[Begin]
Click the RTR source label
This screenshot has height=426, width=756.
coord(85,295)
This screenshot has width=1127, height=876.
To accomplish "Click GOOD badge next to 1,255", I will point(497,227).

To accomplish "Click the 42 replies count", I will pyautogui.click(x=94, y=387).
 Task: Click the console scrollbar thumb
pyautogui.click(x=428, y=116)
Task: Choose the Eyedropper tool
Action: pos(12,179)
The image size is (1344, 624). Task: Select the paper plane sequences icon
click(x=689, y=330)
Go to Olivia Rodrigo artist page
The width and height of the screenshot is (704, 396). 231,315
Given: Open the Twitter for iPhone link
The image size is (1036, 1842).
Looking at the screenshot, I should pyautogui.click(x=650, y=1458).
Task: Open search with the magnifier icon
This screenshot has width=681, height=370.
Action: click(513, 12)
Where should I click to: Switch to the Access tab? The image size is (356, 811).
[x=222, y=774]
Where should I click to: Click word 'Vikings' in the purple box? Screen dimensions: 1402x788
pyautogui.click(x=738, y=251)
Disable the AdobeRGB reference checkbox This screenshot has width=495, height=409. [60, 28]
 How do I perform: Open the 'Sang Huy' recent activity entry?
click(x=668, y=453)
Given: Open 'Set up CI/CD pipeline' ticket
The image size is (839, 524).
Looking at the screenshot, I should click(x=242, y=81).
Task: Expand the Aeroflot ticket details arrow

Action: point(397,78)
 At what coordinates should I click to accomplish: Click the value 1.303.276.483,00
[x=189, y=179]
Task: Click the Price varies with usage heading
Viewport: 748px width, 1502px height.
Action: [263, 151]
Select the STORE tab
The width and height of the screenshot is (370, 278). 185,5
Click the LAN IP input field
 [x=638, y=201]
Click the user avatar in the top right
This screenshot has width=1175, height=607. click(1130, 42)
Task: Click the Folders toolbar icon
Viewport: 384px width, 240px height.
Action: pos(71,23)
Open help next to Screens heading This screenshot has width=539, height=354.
[End]
= Given request =
Set out each line of the material above as a numbered list, omitting any blank lines.

= Complete answer =
1. Click the RTR source label
2. This screenshot has height=426, width=756.
3. coord(85,295)
4. This screenshot has width=1127, height=876.
5. To accomplish "Click GOOD badge next to 1,255", I will point(497,227).
6. To accomplish "Click the 42 replies count", I will pyautogui.click(x=94, y=387).
7.  Task: Click the console scrollbar thumb
8. pyautogui.click(x=428, y=116)
9. Task: Choose the Eyedropper tool
10. Action: pos(12,179)
11. The image size is (1344, 624). Task: Select the paper plane sequences icon
12. click(x=689, y=330)
13. Go to Olivia Rodrigo artist page
14. The width and height of the screenshot is (704, 396). 231,315
15. Given: Open the Twitter for iPhone link
16. The image size is (1036, 1842).
17. Looking at the screenshot, I should pyautogui.click(x=650, y=1458).
18. Task: Open search with the magnifier icon
19. This screenshot has width=681, height=370.
20. Action: click(513, 12)
21. Where should I click to: Switch to the Access tab? The image size is (356, 811).
22. [x=222, y=774]
23. Where should I click to: Click word 'Vikings' in the purple box? Screen dimensions: 1402x788
24. pyautogui.click(x=738, y=251)
25. Disable the AdobeRGB reference checkbox This screenshot has width=495, height=409. [60, 28]
26.  How do I perform: Open the 'Sang Huy' recent activity entry?
27. click(x=668, y=453)
28. Given: Open 'Set up CI/CD pipeline' ticket
29. The image size is (839, 524).
30. Looking at the screenshot, I should click(x=242, y=81).
31. Task: Expand the Aeroflot ticket details arrow
32. Action: point(397,78)
33.  At what coordinates should I click to accomplish: Click the value 1.303.276.483,00
34. [x=189, y=179]
35. Task: Click the Price varies with usage heading
36. Viewport: 748px width, 1502px height.
37. Action: [263, 151]
38. Select the STORE tab
39. The width and height of the screenshot is (370, 278). 185,5
40. Click the LAN IP input field
41.  [x=638, y=201]
42. Click the user avatar in the top right
43. This screenshot has width=1175, height=607. click(1130, 42)
44. Task: Click the Folders toolbar icon
45. Viewport: 384px width, 240px height.
46. Action: pos(71,23)
47. Open help next to Screens heading This screenshot has width=539, height=354.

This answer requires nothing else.